**Page text:**

....

A great logo can make the difference between winning and losing in a competitive marketplace.

To win with a world-class logo, here are the six key characteristics:

Uniqueness means telling your story.

Some companies, such as Intel, have been ingenious in creating a logo with sound — the famous Intel “bong.”

The 2015 video explains the history of the Intel bong.

You want to stand out against your competition. Additionally, like Intel, create your own fonts to distinguish your logo from others.

And yes, you want a memorable logo, but the last thing you want is negative publicity and the expense of a lawsuit.

Keep it fresh.

Look into the future. Your logo needs to be timeless in the face of changing times.

It’s not always possible – sometimes logos need to be fine-tuned because of developing trends. If you decide to update your logo be sure, though, to keep the same basic concept (customers long remember a great logo).

Simplicity works.

Don’t get too cute. A logo needs to be simple to be memorable. Here’s a trite phrase but apropos – “Less is more.”

Simplicity is necessary so you can also use your logo as a favicon.  A favicon is shown in the address bar of every browser, and will help to level your playing field with bigger companies. (A favicon is briefly explained among the eight best practices in small business marketing.)

Be artistic for visual appeal.

Professionalism is important to avoid the look of being poorly planned. You want balance in color and fonts that don’t clash with your objective.

A logo design should coincide with your targeting.

....

**Available data:**
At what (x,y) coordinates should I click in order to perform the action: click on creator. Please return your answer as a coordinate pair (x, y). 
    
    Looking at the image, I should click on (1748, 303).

....

**Exercise description:**
Can you continue the piece on the six characteristics of a great logo, picking up right after its last sentence?

**Task answer:**
Style, fonts and colors might be appropriate for one industry and profession, they aren’t suitable for others. A whimsical style is not suitable for professional service firms. And it must look good with your slogan.

It should be adaptable.

Flexibility is important. There are occasions when you’ll to display your logo in different ways – whether it’s for a black-and-white motif, a small logo on business cards or a large rendition on a sign at a store location.

From the Coach’s Corner, here are more marketing tips:

Overview: Marketing Plan Essentials For Best Results — If you haven’t completed a strong marketing plan to complement your business plan, you’re missing salient benefits and your plan needs four specifics.

Strategies, Precautions When Expanding into a New Market — Whether you’re expanding across town or a different region, there are risks to anticipate in alleviating any uncertainty.

Critical Essentials to Develop the Best Marketing Formula — There are critical essentials for marketing, which includes the right channels and developing the right message. That includes the right branding slogan and logo. Unless your targeting upscale consumers, many consumers prefer value marketing — not cute, which doesn’t necessarily mean selling at a lower price than your competitors. Hyper-consumerism is history. Humor is great, but more importantly, traditional values with a purpose are in vogue.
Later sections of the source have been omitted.